Task: Return every line of the data that contains the string "computer".

Records shown:
┄┄┄┄┄┄
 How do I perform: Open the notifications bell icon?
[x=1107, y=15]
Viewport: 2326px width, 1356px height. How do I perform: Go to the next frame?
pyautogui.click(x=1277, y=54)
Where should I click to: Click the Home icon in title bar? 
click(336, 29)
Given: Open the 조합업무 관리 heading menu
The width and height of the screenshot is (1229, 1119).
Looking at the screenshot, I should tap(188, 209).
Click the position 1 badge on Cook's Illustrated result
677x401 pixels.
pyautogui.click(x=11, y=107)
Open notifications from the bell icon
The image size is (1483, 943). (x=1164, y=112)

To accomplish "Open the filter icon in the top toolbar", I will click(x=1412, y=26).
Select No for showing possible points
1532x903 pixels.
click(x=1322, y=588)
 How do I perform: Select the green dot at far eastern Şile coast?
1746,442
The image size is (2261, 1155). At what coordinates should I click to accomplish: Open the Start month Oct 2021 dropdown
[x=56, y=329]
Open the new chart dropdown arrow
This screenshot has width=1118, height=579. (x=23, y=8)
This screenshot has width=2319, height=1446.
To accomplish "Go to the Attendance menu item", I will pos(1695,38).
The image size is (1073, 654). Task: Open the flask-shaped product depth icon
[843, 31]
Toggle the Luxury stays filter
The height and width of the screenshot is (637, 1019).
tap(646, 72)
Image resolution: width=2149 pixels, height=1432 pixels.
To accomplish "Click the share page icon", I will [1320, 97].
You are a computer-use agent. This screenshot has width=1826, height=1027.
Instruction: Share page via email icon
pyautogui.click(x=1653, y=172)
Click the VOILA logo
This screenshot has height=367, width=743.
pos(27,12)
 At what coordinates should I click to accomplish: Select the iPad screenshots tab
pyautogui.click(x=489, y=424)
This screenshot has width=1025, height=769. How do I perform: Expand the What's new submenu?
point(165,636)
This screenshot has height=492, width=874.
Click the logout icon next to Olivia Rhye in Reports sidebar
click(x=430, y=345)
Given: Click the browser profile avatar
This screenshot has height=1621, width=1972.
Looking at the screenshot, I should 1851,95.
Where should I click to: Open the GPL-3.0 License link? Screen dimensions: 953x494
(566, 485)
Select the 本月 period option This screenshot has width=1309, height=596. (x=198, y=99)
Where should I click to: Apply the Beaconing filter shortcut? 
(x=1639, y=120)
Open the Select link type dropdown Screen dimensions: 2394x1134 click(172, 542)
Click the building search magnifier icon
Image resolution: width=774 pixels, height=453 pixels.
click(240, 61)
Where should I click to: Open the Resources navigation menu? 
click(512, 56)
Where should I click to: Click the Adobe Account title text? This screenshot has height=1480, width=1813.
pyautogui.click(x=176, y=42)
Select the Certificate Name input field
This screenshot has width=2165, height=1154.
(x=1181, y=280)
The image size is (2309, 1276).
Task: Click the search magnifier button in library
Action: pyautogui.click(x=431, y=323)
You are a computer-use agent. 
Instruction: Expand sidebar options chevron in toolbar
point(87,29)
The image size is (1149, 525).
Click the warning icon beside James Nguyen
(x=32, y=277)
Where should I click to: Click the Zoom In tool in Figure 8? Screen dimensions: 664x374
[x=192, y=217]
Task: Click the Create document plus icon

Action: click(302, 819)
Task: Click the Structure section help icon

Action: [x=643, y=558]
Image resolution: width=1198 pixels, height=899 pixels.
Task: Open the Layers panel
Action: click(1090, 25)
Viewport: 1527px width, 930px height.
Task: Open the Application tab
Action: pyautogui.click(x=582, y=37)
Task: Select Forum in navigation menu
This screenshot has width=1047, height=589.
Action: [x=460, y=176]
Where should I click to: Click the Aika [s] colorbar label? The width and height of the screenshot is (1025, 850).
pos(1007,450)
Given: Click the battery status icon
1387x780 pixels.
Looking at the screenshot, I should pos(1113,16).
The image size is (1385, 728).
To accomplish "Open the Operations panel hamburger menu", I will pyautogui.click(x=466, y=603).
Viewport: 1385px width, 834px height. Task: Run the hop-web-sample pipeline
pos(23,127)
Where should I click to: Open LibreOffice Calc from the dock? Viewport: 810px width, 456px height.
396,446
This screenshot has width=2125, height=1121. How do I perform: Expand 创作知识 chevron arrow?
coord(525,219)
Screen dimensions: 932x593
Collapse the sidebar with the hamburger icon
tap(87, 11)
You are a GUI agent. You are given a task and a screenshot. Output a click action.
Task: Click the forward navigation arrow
┄┄┄┄┄┄
Answer to this problem:
You are a computer-use agent. This screenshot has width=1826, height=1027.
You are a computer-use agent. 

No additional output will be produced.